Today, we are excited to announce a great open-source addition to the secure software supply chain tool box: Voucher. Developed by the Software Supply Chain Security team at Shopify to work with Google Cloud tools, Voucher evaluates container images created by CI/CD pipelines and signs those images if they meet certain predefined security criteria. Binary Authorization then validates these signatures at deploy time, ensuring that only explicitly authorized code that meets your organizational policy and compliance requirements can be deployed to production.
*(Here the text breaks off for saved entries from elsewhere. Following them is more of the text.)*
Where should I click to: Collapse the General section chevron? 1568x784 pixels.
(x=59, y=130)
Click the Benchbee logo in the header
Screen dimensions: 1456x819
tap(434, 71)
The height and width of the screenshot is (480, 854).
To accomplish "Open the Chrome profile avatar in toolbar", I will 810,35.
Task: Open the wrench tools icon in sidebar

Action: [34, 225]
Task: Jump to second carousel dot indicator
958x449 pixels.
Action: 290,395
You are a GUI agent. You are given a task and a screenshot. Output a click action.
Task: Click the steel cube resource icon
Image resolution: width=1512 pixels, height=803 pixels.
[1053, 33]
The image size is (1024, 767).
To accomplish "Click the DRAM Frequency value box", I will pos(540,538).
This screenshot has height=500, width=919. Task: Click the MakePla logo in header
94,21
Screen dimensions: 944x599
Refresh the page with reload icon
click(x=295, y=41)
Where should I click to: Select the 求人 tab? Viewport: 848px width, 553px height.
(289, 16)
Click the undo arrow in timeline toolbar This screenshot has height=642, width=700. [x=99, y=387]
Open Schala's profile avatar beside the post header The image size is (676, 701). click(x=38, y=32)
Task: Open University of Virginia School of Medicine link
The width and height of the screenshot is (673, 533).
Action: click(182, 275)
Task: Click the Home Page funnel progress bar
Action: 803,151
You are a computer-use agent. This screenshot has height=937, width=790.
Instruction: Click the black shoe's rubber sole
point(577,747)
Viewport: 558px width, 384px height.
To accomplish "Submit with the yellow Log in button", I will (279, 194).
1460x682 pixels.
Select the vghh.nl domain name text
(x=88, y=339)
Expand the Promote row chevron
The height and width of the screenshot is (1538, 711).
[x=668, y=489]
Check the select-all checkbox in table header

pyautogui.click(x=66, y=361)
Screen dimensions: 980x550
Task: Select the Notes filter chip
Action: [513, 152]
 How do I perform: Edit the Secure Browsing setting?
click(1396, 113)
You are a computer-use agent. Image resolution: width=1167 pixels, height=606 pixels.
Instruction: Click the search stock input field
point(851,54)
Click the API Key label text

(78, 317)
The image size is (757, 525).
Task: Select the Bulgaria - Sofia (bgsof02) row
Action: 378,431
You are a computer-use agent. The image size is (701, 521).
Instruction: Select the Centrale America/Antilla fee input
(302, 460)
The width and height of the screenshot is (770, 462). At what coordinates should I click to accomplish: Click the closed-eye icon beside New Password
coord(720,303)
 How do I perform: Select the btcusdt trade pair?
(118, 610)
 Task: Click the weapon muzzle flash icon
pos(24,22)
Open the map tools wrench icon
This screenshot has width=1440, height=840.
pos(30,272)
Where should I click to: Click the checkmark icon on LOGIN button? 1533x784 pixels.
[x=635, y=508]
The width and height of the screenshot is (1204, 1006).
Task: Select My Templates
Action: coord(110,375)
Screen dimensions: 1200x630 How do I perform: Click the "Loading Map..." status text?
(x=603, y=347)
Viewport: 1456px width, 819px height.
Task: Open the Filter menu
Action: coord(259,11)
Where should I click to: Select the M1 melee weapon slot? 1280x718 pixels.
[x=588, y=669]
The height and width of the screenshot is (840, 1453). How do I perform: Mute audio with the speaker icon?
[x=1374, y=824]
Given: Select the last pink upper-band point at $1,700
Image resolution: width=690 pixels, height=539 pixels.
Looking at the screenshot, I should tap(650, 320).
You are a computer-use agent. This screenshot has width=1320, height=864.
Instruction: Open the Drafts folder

Voucher is open source from the get-go, following the Grafeas specification. The signatures it generates, or ‘attestations,’ can be enforced by either Binary Authorization or the open-source Kritis admission controller. Out of the box, Voucher lets infrastructure engineers use Binary Authorization policies to enforce security requirements, such as provenance (e.g., a signature that is only added when images are built from a secure source branch) and block vulnerable images (e.g., require a signature that is only applied to images that don’t have any known vulnerabilities above the ‘medium’ level). And because it’s open source, you can also easily extend Voucher to support additional security and compliance checks or integrate it with your CI/CD tool of choice.
“At Shopify, we ship more than 8,000 builds a day and maintain a registry with over 330,000 container images. We designed Voucher in collaboration with the Google Cloud team to give us a comprehensive way to validate the containers we ship to production,” said Cat Jones, Senior Infrastructure Security Engineer at Shopify. “Voucher, along with the vulnerability scanning functionality from Google’s Container Registry and Binary Authorization, provides us a way to secure our production systems using layered security policies, with a minimum impact to our unprecedented development velocity. We are donating Voucher to the Grafeas open-source project so more organizations can better protect their software supply chains. Together, Voucher, Grafeas and Kritis help infrastructure teams achieve better security while letting developers focus on their code.”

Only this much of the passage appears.